第4-7話 掃除と漫画はセット

 いつの間にか掃除が終わっていた。掃除機の音が止めば終わった時だとわかるんだが、漫画を読むことに集中してたから、周りの変化に全く気がつかなかった。

 机の上どころか俺の周り以外はこの部屋はもう入った時のような乱雑さは無くなって、生活するに不便はなさそう。机の上も何もないしな。

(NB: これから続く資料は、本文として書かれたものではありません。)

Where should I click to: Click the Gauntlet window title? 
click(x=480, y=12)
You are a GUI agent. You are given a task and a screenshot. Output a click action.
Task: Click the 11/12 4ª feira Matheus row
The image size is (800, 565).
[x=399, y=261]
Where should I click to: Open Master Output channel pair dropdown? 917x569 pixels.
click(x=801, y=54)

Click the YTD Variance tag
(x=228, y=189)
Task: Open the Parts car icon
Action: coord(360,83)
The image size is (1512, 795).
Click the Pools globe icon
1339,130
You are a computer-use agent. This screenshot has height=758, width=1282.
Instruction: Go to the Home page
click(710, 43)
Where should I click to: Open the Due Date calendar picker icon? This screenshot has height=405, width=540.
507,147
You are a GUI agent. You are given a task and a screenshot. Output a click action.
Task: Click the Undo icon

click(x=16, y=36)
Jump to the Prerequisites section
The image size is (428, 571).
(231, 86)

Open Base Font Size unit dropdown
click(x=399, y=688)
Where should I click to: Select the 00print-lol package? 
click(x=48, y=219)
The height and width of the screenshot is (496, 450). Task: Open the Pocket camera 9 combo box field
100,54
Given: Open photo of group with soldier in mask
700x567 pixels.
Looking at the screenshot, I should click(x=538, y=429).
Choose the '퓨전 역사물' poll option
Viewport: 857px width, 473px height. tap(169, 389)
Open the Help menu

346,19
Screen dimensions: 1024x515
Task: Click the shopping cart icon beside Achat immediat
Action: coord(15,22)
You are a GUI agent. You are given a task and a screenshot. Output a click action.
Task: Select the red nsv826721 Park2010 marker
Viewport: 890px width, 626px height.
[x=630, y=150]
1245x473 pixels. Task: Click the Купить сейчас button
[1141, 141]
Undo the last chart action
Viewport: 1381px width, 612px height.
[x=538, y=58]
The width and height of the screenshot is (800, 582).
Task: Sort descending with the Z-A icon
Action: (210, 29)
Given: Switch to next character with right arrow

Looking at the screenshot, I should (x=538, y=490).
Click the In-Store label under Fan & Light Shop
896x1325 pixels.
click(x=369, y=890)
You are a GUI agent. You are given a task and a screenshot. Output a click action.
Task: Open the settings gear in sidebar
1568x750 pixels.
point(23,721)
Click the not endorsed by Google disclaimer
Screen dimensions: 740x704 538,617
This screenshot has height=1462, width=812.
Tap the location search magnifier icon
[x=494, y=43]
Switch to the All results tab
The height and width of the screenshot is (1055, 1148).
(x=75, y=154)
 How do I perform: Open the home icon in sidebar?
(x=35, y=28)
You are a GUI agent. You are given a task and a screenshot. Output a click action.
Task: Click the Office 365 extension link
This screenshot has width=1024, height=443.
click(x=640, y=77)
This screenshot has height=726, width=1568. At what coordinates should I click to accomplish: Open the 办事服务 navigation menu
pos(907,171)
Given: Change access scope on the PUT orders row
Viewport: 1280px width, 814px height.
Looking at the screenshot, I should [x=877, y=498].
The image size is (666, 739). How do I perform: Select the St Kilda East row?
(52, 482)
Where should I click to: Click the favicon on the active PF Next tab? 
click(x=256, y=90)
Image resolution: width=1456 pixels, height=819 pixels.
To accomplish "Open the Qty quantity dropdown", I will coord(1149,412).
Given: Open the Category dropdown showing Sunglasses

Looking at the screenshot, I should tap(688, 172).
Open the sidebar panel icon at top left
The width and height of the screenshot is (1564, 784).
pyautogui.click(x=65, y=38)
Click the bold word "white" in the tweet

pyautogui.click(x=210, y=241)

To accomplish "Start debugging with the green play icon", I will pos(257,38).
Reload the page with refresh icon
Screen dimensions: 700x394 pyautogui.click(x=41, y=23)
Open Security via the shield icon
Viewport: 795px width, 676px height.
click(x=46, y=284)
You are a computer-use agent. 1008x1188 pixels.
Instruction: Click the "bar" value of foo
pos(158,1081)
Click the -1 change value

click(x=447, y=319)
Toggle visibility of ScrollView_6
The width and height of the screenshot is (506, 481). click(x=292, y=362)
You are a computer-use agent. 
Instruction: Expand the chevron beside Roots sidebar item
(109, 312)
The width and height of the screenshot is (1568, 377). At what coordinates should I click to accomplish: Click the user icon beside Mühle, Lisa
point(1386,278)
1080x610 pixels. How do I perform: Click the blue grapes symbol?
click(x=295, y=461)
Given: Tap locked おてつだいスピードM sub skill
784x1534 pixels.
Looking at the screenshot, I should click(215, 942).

「レンジも使えますよ。お湯も沸かしてありますから使ってください」

「助かる。掃除するとは思ってなくて弁当にしちゃったからな。櫻尾みたいにカップ麺にするべきだったかも」

「伝えなくてすみません。そうすればご飯も冷めなかったのに」

「いいよいいよ。コンビニ弁当なんだもん。レンチンするのが前提だろ。それに掃除を手伝うって言ったのは俺の方なんだ。気にすることはないさ」

 各々の夕食の準備を進める。さっきから思っていたが、この部屋について櫻尾は暮らしていたかのようにどこに何がるのは把握していた。けれど、俺としては住むにはちょっと遠慮したい惨状だ。この部屋はなんなのだろう。

「なぁ……」

「にしても辰巳さん。全く気にしてなかったですね」

「へっ」

 むしろ気になることばかりだと思うんだが。

「だって掃除機の音なんて全く気にしてなかったじゃないですか。それに声をかけてもすぐに返事しなかったんですよ」

「そんなにだったけ」

「そんなにです。その証拠にほら」

 櫻尾が指さしたのは俺が読んでいた漫画だ。もう5冊分積み上がっていた。

「近くに置いてあったとはいえ、あれだけ読んだんですもん」

 そう、続きが気になると思って早い段階から続刊を探しておいた。手に届く場所に置いておけば、掃除にならないだろうと思って。

「やっぱり、名作と言われるだけあって今でも面白いな」

「不朽の名作て言葉もありますからね。面白いものはいつの時代にも通用していくんでしょう。いろんなものを置き去りにしながら」

「置き去り? 変わった言い方だな」

「そうですかね。でも、事実だと思いますよ。みんなに知られているような作品。それこそ辰巳さんが読んでいた漫画雑誌なんかそうじゃないですか。不人気作を置いてきぼりにしながら常に連載順位上位にいる。下位作品は連載を続けられるかどうかの瀬戸際。それに新連載を狙っている作家にも狙われる」

 それはしょうがないことなんじゃないか。面白い作品を載せ続けるために、競い合わせる。そうして残ったものが読者に届く。最後に読者によって順位付けされる。そうして人気作というものは出来上がるんじゃないか。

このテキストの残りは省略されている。